UPB SE PREOCUPA COM IMPACTO DE PARCELAMENTO DA PREVIDÊNCIA ENTRE PREFEITURAS

A União dos Municípios da Bahia (UPB) discutiu nesta terça-feira (7) os impactos do parcelamento previdenciário especial nas prefeituras. O encontro fez parte de mais uma edição do UPB Debate. Mais de 200 pessoas participaram do evento. Segundo a entidade, os gestores estão preocupados com o rumo das discussões sobre o tema. A Emenda Constitucional (EC) 113/2021, de 8 de dezembro do ano passado, estabeleceu o parcelamento dos débitos previdenciários em até 240 parcelas mensais (20 anos).

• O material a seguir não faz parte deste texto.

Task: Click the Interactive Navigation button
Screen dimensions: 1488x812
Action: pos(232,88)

Em nota, a UPB diz que ao aderirem ao parcelamento excepcional, os gestores se surpreenderam com um valor de parcela “incompatível com a capacidade de pagamento” das prefeituras. As administrações também debatem a redução da alíquota do INSS. De autoria do deputado baiano Cacá Leão (PP), a PEC prevê a redução da alíquota patronal do INSS (atualmente de 22,5%) pela metade, com retenção na fonte.

“Tínhamos um problema que era a redução da alíquota do INSS e agora temos outro, que é o parcelamento previdenciário. Têm municípios com a parcela de R$400 mil por mês. Os municípios da Bahia não conseguirão pagar o parcelamento especial. Sobre a redução da alíquota, lutamos e estamos conseguindo avançar com a pauta que nasceu na Bahia. Agora, cabe a gente mobilizar os nossos parlamentares para que ela vá para a comissão especial o mais rápido possível e siga para o plenário”, declarou o presidente da UPB e prefeito de Jequié, no Sudoeste, Zé Cocá (PP).

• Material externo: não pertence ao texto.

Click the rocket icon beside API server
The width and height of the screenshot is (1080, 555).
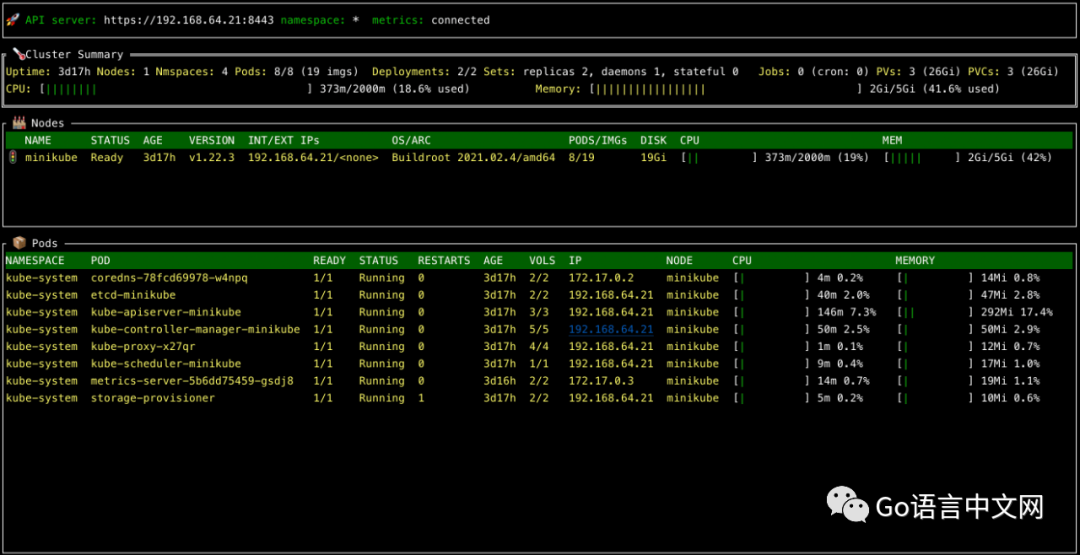click(12, 20)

O dilema preocupta também o vice-presidente da entidade municipalista baiana e prefeito de Belo Monte, no Sudoeste, José Henrique Tigre, o Quinho (PSD). “A situação que estamos passando é frustrante e angustiante, porque nós prefeitos não temos condições de honrar nossos compromissos. Temos que encontrar um denominador comum, mesmo que seja via instituição. Os prefeitos estão dispostos a regularizar suas situações com a Receita Federal, pagar uma alíquota patronal justa e sanar a dívidas de gestões anteriores. Estamos dispostos a criar uma via de mão dupla com a Receita Federal”, afirmou Quinho.